Since suction pressure above the critical value is higher than the pressure in the suction chamber when the compressor operates at maximum capacity, the cooling characteristics of the compressor are inferior to those of the same compressor without a variable displacement mechanism. As shown in FIG. 1, the temperature of the air leaving the evaporator cannot fall to the temperature of the air leaving the evaporator when the compressor operates at maximum capacity. In FIG. 1, T2 is the temperature corresponding to the critical value, for example, 4 degrees centigrade. T1 is the temperature when the compressor operates at maximum capacity, for example, 2 degrees centigrade. Accordingly, one of the disadvantages of an automobile air conditioning system including the compressor of the '829 patent is that inner surfaces of the automobile windows are not rapidly demisted when required because the cooling characteristics of the compressor are inferior to those of the same compressor without a variable displacement mechanism.
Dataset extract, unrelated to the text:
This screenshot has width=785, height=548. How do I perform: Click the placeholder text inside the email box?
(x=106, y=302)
Roberts et al. '829 discloses a capacity adjusting mechanism used in a wobble plate type compressor. As is typical in this type of compressor, the wobble plate is disposed at a slant or incline angle relative to the drive shaft axis. The wobble plate nutates but does not rotate as the drive shaft rotates to drive the pistons. Capacity adjustment is accomplished by using selective fluid communication between the crank chamber and the suction chamber. This type of capacity adjustment can be used in any type of compressor which uses a slanted plate or surface in the drive mechanism. For example, U.S. Pat. No. 4,664,604 issued to Terauchi discloses this type of capacity adjusting mechanism in a swash plate type compressor. The swash plate, like the wobble plate, is disposed at a slant angle and drivingly couples the pistons to the drive source. However, while the wobble plate only nutates, the swash plate both nutates and rotates. The term slant plate type compressor is used herein to include wobble and swash plate type compressors which use a slanted plate or surface in the drive mechanism.
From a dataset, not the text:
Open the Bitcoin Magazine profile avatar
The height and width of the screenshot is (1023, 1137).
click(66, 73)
An improved capacity adjusting mechanism is disclosed in U.S. Pat. No. 4,778,348 issued to Kikuchi et al. In the '348 patent, a single controlled compressor solenoid valve is used in combination with a pressure actuated bellows valve (the first valve control device) to improve cooling characteristics and temperature control in the passenger compartment. During the "cool down" stage of an air conditioning system including such a compressor, when the passenger compartment is initially cooled, the second valve control device connects the crank chamber to the suction chamber due to a heat load on the evaporator of the air conditioning system exceeding a predetermined value. Once the heat load drops to the predetermined value, the second valve control device closes the valve. The valve is only reopened if the heat exceeds that predetermined value which will normally occur after the air conditioning system has been turned off and then restarted after a certain time period. Once the second valve control device closes the second valve, the first valve control device solely controls the capacity of the compressor. That is, after the cool down stage, the compressor operates similar to the compressor of the '829 patent. Therefore, the drawbacks of the '829 patent as described above occur during the operation of the automobile air conditioning system disclosed in the '348 patent.
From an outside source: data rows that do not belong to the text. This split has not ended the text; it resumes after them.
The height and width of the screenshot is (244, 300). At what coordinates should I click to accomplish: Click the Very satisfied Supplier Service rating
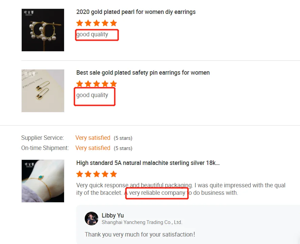tap(93, 138)
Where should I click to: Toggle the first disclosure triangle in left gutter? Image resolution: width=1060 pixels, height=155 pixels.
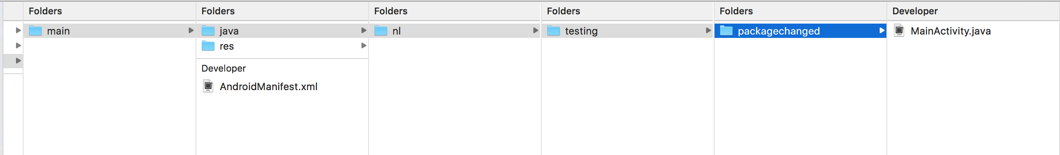[x=18, y=30]
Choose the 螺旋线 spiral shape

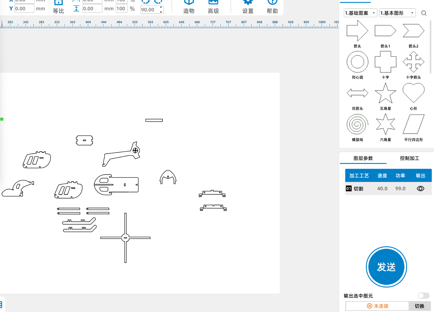coord(357,124)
Furthermore, in general, when an automobile air conditioning system is turned on, an "idle up device" is sequentially turned on. The idle up device is used for increasing the number of rotations of an engine in order to compensate for the decrease in the number of rotations of the engine when the compressor is driven during the idling stage of the engine. However, when the temperature of the air out-side the automobile is low, the compressor operates at a controlled displacement because that the heat load on the evaporator is small. This results in a decrease in the driving power supplied to the compressor by the engine. Therefore, under the above conditions, an unnecessary increase in the number of rotations of the engine occurs during the idling stage of the engine due to the operation of the idle up device thereby causing unnecessary fuel consumption.